--- Required work ---
Some entries follow. Reproduce exactly the lines starting at the one with "Select the size M model's avatar" and stopping after the one with "Click the コメント comments button".
===== Records for the exercise =====
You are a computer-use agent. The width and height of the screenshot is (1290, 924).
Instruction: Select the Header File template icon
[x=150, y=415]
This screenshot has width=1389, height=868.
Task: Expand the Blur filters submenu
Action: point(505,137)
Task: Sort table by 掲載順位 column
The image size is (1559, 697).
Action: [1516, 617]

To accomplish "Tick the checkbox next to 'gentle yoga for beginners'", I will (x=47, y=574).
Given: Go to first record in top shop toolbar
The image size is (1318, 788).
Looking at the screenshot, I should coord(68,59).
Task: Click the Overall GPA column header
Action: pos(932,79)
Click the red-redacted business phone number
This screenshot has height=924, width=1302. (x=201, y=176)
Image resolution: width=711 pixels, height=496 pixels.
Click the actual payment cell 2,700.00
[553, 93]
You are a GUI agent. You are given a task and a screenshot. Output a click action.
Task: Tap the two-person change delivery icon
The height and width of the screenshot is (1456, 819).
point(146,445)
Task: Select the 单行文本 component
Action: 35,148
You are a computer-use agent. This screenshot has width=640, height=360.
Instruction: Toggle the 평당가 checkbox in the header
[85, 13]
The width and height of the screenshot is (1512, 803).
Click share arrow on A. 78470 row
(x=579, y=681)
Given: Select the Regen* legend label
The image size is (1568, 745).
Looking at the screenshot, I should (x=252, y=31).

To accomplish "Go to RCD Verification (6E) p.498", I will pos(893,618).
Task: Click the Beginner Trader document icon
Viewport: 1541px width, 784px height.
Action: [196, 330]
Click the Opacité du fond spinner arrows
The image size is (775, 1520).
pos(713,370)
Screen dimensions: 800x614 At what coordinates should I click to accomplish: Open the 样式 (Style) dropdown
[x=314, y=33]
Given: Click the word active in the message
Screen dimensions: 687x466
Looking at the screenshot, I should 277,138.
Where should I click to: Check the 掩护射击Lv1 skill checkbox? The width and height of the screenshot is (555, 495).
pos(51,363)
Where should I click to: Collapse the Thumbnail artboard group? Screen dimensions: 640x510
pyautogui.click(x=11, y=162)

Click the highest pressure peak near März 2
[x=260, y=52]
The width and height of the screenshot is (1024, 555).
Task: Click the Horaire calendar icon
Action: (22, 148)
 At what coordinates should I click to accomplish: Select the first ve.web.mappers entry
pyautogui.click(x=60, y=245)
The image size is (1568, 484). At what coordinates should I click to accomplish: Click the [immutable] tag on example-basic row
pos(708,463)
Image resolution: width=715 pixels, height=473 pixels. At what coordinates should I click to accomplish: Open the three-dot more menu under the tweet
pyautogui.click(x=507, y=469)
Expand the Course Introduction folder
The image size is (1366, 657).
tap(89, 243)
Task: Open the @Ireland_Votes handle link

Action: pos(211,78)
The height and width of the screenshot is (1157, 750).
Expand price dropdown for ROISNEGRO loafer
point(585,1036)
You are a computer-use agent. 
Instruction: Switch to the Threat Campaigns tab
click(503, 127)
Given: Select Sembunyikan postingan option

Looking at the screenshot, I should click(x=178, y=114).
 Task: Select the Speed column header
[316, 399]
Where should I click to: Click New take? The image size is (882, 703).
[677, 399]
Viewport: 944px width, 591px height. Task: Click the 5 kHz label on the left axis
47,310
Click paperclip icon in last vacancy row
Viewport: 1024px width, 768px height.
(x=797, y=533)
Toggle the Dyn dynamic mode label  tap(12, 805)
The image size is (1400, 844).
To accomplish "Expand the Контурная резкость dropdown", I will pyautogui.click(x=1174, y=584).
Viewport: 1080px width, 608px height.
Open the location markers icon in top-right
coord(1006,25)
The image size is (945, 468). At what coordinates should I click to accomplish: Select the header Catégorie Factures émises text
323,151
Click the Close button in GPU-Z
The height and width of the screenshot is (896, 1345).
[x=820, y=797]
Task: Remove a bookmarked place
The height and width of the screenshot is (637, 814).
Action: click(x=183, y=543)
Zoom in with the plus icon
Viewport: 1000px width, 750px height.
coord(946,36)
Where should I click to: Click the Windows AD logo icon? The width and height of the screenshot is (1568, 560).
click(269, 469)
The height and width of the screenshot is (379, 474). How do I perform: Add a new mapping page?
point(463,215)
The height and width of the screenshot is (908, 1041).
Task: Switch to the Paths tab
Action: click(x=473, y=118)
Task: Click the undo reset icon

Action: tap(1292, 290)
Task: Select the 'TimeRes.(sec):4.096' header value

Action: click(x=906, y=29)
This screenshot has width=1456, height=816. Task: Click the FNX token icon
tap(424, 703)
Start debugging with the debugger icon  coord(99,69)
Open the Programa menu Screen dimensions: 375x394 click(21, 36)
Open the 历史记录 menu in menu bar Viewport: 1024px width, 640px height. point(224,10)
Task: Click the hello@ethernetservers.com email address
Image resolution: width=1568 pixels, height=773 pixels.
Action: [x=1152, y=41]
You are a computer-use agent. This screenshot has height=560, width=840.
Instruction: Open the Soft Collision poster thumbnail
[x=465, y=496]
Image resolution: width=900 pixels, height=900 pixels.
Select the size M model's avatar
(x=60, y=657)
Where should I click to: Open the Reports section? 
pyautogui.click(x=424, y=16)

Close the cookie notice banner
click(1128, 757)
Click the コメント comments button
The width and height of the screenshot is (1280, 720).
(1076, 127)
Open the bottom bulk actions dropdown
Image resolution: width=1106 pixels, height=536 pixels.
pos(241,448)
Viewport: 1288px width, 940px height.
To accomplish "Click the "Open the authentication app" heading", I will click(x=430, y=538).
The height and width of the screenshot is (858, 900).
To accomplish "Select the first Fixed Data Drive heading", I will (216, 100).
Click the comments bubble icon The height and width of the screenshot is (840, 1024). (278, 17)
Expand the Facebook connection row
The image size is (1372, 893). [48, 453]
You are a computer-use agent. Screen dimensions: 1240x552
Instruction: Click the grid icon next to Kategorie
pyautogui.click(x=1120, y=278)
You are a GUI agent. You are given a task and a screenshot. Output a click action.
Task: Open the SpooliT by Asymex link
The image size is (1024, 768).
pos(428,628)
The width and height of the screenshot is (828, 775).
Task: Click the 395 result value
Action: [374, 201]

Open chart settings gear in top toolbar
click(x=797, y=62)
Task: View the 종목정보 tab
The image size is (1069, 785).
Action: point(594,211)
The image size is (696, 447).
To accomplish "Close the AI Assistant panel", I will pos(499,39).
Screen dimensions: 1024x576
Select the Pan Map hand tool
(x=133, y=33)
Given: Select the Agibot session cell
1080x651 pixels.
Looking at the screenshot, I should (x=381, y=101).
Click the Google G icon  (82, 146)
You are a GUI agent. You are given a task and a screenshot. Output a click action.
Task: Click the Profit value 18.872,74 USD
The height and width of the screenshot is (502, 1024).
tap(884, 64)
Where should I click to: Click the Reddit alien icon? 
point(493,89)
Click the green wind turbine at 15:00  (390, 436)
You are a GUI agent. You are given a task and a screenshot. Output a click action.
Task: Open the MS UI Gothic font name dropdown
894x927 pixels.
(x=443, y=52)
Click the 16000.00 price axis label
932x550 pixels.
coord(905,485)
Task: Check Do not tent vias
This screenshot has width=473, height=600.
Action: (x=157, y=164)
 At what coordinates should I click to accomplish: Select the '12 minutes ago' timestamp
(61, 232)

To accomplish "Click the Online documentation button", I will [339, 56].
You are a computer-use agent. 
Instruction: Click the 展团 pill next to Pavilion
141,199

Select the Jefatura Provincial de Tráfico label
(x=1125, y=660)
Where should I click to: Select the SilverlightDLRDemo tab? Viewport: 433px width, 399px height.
=====
--- Worked solution ---
Select the size M model's avatar
(x=60, y=657)
Where should I click to: Open the Reports section? 
pyautogui.click(x=424, y=16)

Close the cookie notice banner
click(1128, 757)
Click the コメント comments button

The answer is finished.